Che cosa tratta il clavulanato
Il clavulanato da solo non tratta alcuna infezione. Associato all'amoxicillina, ne estende l'efficacia ai batteri che producono beta-lattamasi, un enzima che altrimenti la inattiverebbe. Il co-amoxiclav è impiegato per sinusite, otiti medie, infezioni delle vie respiratorie, infezioni delle vie urinarie, infezioni della cute e dei tessuti molli, ferite da morso di animale o di persona, e ascessi dentali che l'amoxicillina da sola non riesce a debellare.
Come agisce il clavulanato
Molti batteri si difendono producendo beta-lattamasi, un enzima che rompe l'anello centrale dell'amoxicillina inattivandola.

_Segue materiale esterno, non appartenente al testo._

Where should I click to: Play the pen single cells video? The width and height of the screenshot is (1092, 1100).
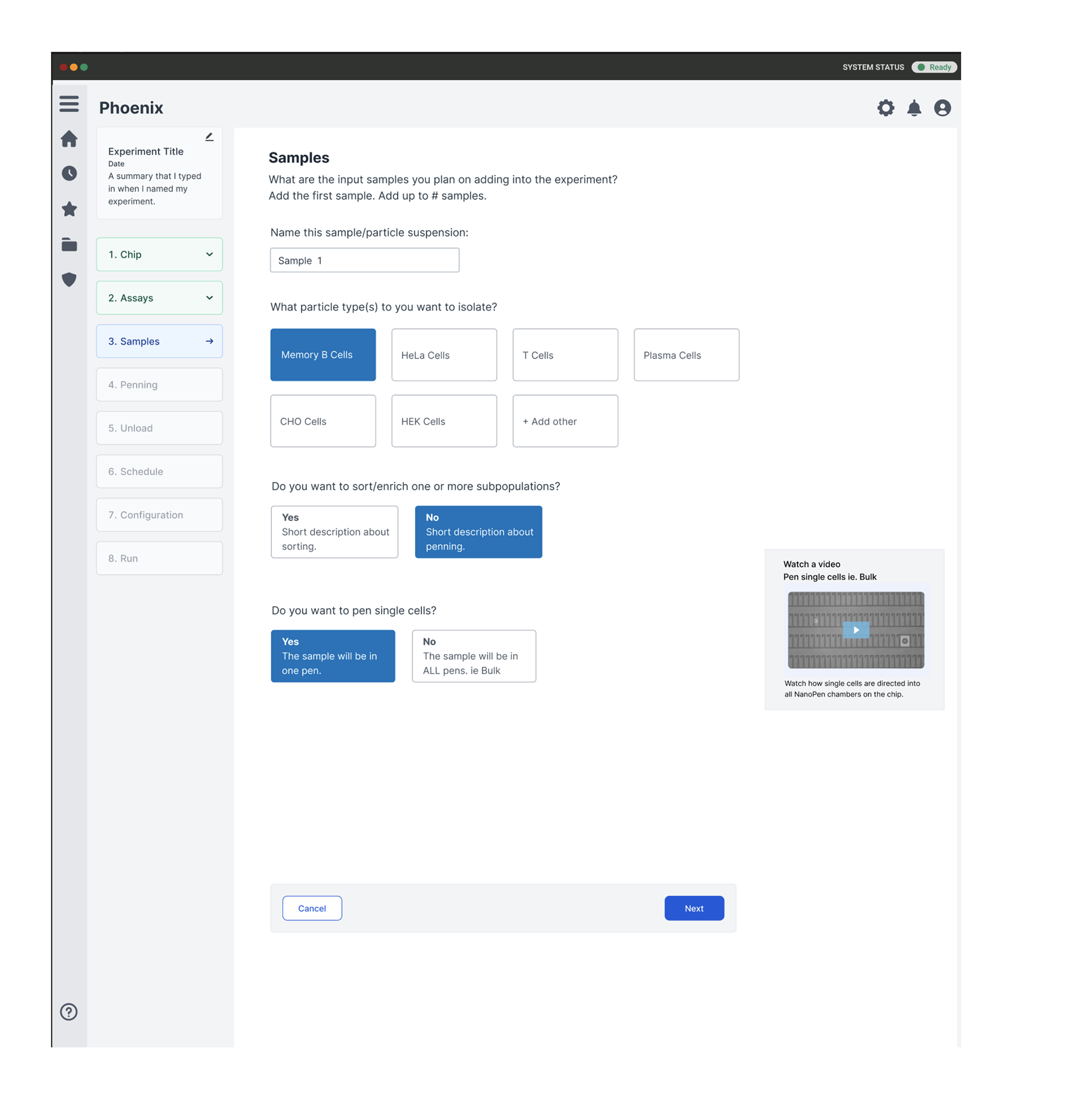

Il clavulanato si lega saldamente a questo enzima e lo blocca, lasciando intatta l'amoxicillina in modo che possa agire come previsto contro i batteri.
Prima di assumerlo
- Non assuma co-amoxiclav se è allergico alle penicilline o alle cefalosporine, o se in precedenza ha avuto ittero o problemi al fegato causati da questa associazione.
- Informi il medico prescrittore di eventuali malattie epatiche, della mononucleosi (può comparire un'eruzione cutanea diffusa) e dell'assunzione di warfarin o di altri anticoagulanti, poiché il co-amoxiclav può potenziarne l'effetto.

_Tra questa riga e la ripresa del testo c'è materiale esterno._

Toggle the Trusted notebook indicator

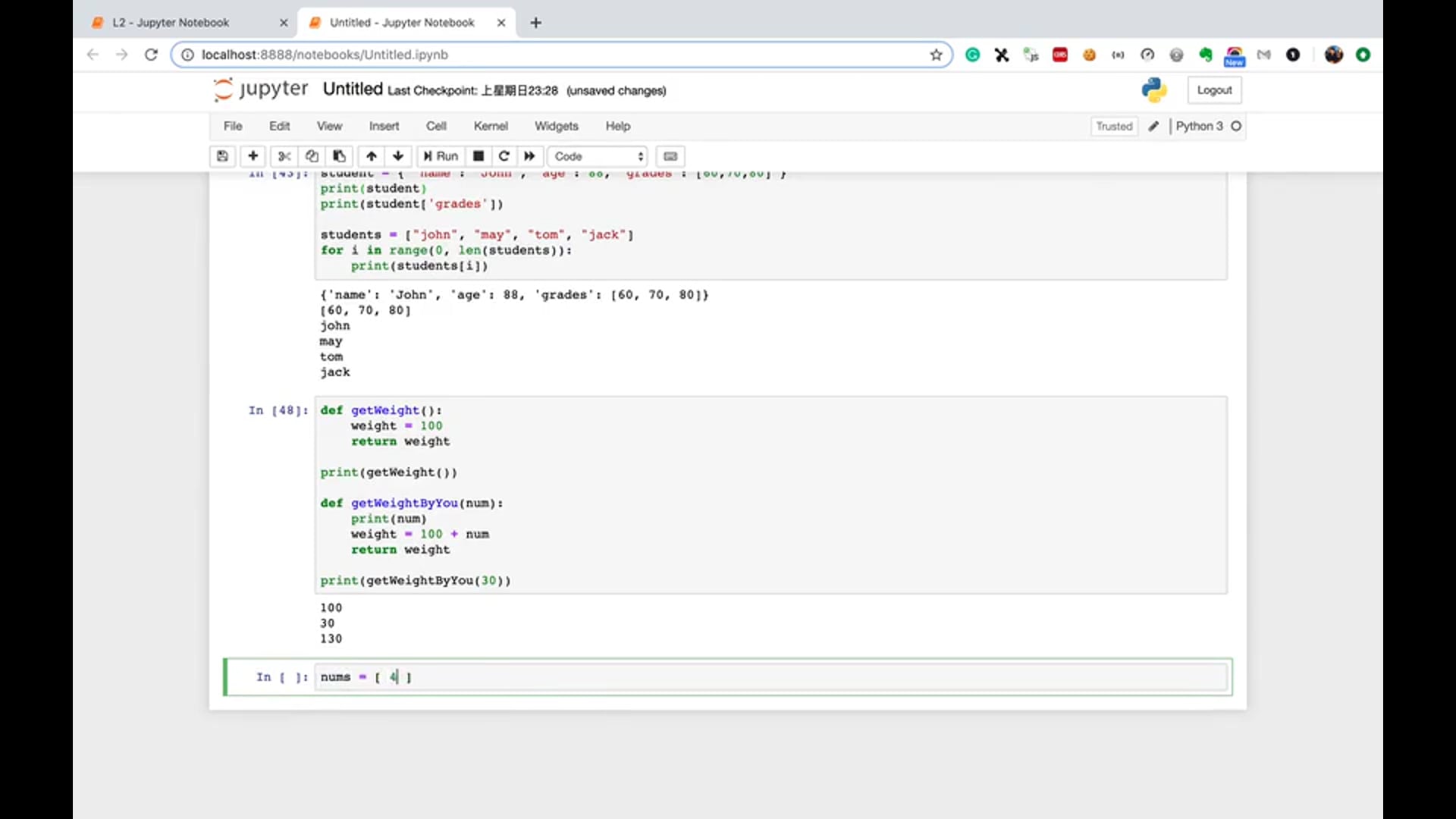[1113, 126]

- Non è raccomandato di routine in gravidanza, a meno che il beneficio atteso non superi il rischio; ne discuta con il medico prescrittore.
Effetti collaterali
Gli effetti comuni comprendono diarrea, nausea, eruzione cutanea e candidosi vaginale.

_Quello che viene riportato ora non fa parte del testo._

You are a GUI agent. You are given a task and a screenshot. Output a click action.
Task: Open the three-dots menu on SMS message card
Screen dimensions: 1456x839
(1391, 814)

Interrompa il trattamento e richieda assistenza medica urgente in presenza di uno qualsiasi dei seguenti segni:
- Colorazione giallastra della pelle o degli occhi, urine scure, feci chiare, nausea persistente o stanchezza insolita, anche settimane dopo la fine del ciclo di terapia.
- Un'eruzione cutanea grave, con vesciche o desquamazione.
- Gonfiore del viso, delle labbra o della gola, o difficoltà respiratoria.
- Diarrea grave o con sangue.
Punti essenziali di sicurezza
- Il danno epatico da co-amoxiclav è il rischio caratteristico di questa associazione: può iniziare settimane dopo la fine del trattamento, quindi presti attenzione a ittero o urine scure anche quando si sente bene. Non riprenda il co-amoxiclav se in passato ha avuto questo tipo di reazione.
- Prima di iniziare, confermi di non avere una vera allergia alla penicillina; in tal caso l'associazione è controindicata.
- Completi l'intero ciclo di terapia prescritto, anche una volta che i sintomi migliorano, in modo che l'infezione venga eliminata completamente e non si selezionino batteri resistenti.
Questa pagina ha finalità educativa e non sostituisce il parere di un medico o di un farmacista a conoscenza della sua storia clinica.